There is no administrator in the Australian Capital Territory and the chief minister is elected by the legislative assembly.

===India===
In the Union territories of India, which are ruled directly by the Union government, the President of India appoints an administrator. Administrators differ from the governors of the states of India in that they are a representative of the president and not a head of state.

The president may also appoint the governor of a neighbouring state to be the administrator of a union territory. Since 1985 the Governor of Punjab has acted as the Administrator of Chandigarh. And Administrator of Lakshadweep also rules Dadra and Nagar Haveli and Daman and Diu. In five union territories: Andaman and Nicobar Islands, Delhi, Jammu and Kashmir, Ladakh and Puducherry; the administrator uses the title "lieutenant governor".

===New Zealand===
- Tokelau has been governed by an administrator since 1949, when it was attached to New Zealand (previously it was part of the British colony of the Gilbert and Ellice Islands)
- Historically in Samoa as a League of Nations and United Nations mandate (see List of colonial governors of Samoa).

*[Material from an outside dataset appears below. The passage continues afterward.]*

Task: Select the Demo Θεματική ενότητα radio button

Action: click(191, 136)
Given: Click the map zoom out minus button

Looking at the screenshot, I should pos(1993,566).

===United Kingdom overseas possessions===
- The civil Administrator of the Akrotiri and Dhekelia Sovereign Base Areas in Cyprus is traditionally the military commander of British forces in the areas.
- The Administrator of the British Indian Ocean Territory is the junior to a commissioner (Chagos Archipelago, notably Diego Garcia. He mandates the commander of British naval forces on Diego Garcia as his representative and justice of the peace.)
- The British Overseas Territory of Saint Helena, Ascension and Tristan da Cunha consists of three equal constituent parts Saint Helena, Ascension Island, and Tristan da Cunha. The Governor of Saint Helena is ex officio also the Governor of Ascension and the Governor of Tristan da Cunha. Due to the distance of Ascension and Tristan da Cunha from Saint Helena, administrators are appointed to act on the respective governors behalf:
  - Administrator of Ascension (since June 1964)
  - Administrator of Tristan da Cunha (since 31 Jan 1950)

==Other==

===United States===

In the United States, the rank of administrator denotes a high-level civilian official within the United States federal government. Generally, an official of sub-cabinet rank, an administrator is appointed by the President of the United States with the consent of the United States Senate and assigned to run a specific US government agency.

===Israel===
During mandatory times, the high commissioner was deputized by an administrator in case of high commissarial vacancy, and a deputy to the high commissioner when the high commissioner remained in office but temporarily could not fulfill his duties. Both posts were held ex-officio by the chief secretary. The rules for deputizing the analogous office in modern-day Israel, the president, are similar, with an interim president analogous to the administrator and an acting president analogous to the deputy to the high commissioner.